For the initial challenge, select an exercise between pushups and squats. Once you decide on which exercise to use, you will perform your rounds as fast as possible while walking six to ten steps as your “recovery period” between rounds. Remember that the fewer steps you take, the more challenging the workout. Each set done is 11 repetitions, making a total of 110 total repetitions for the training plan. For example, if you choose to begin with one pushup, you will walk for six to ten steps, then complete the set with ten pushups. For the second set, begin with two pushups, walk for recovery, and then do nine pushups to complete the set. Do this process for ten sets.
The second workout utilizes both exercises; pushups and squats. This option will involve your upper and lower body, giving you a full-body workout experience.
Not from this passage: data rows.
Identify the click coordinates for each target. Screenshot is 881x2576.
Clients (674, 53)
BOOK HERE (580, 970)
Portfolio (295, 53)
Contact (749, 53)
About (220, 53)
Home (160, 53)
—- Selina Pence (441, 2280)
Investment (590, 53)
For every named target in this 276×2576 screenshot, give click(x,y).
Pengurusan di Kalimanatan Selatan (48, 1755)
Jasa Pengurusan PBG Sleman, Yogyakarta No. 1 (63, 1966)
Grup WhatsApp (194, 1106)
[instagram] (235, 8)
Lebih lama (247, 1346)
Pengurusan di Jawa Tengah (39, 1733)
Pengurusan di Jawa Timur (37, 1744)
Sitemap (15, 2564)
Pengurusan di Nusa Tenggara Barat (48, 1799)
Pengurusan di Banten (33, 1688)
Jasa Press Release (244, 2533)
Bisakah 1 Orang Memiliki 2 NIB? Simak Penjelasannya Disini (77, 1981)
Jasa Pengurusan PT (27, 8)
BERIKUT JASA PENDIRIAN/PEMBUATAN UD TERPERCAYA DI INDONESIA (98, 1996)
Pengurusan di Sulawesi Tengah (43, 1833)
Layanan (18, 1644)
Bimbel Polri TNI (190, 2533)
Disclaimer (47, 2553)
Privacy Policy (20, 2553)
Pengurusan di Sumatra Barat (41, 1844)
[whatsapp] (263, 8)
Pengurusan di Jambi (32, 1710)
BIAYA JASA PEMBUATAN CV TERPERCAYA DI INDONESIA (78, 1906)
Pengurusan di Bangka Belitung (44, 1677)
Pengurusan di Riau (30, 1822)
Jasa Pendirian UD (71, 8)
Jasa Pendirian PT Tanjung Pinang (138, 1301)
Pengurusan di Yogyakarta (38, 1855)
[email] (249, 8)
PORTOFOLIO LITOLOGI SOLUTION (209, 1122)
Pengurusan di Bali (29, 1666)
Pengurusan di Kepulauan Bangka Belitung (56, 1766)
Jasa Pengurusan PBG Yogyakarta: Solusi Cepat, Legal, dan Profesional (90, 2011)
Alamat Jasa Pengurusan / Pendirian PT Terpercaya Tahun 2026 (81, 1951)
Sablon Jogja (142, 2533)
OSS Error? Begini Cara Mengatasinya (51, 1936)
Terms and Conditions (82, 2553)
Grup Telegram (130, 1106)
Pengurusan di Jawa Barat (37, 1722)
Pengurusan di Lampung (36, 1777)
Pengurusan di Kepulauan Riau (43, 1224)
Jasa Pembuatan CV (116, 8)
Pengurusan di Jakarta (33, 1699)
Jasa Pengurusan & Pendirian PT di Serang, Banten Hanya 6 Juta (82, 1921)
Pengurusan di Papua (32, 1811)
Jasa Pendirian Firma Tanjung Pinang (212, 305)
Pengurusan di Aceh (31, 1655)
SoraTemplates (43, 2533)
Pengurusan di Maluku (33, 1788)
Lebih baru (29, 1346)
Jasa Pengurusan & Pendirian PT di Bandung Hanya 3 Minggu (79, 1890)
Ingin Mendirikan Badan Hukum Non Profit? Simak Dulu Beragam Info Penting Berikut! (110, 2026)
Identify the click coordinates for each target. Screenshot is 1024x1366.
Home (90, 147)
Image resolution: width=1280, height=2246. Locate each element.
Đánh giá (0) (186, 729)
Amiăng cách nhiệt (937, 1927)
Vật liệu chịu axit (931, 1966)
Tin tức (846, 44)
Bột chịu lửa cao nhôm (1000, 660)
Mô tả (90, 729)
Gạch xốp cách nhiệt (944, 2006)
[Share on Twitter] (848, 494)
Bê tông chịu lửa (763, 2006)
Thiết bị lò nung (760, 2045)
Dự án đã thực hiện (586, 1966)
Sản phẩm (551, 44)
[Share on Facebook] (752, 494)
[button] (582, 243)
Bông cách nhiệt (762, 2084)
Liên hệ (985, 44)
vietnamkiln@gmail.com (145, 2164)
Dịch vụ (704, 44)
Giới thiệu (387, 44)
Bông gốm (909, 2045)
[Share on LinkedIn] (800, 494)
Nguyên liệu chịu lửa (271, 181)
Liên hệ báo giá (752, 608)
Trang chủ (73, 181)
If you begin with pushups, perform one rep, followed by walking for rest, and then do ten squats to complete the set. For the second set, you will do two push ups, walk for recovery, then finalize the set with nine squats. This process should go on for ten rounds.
Workout Three: The Complete Monty
This last option is the toughest of the three. You will perform a similar process to the second workout. However, when you finish the tenth set, continue doing more sets, reducing the number of reps by one in the initial exercise and increasing by a rep in the last exercise. You will notice that you finish the workout doing the same number of reps you started with foreach exercise.
Because of the exercises used, this routine is more of a calisthenics workout. Regardless of the challenge, your goal is to finish the training as fast as possible. Always keep in mind that for the achievement of any goal, steady progress needs to be maintained. You don’t even need to visit a fitness center to perform the pyramid challenge.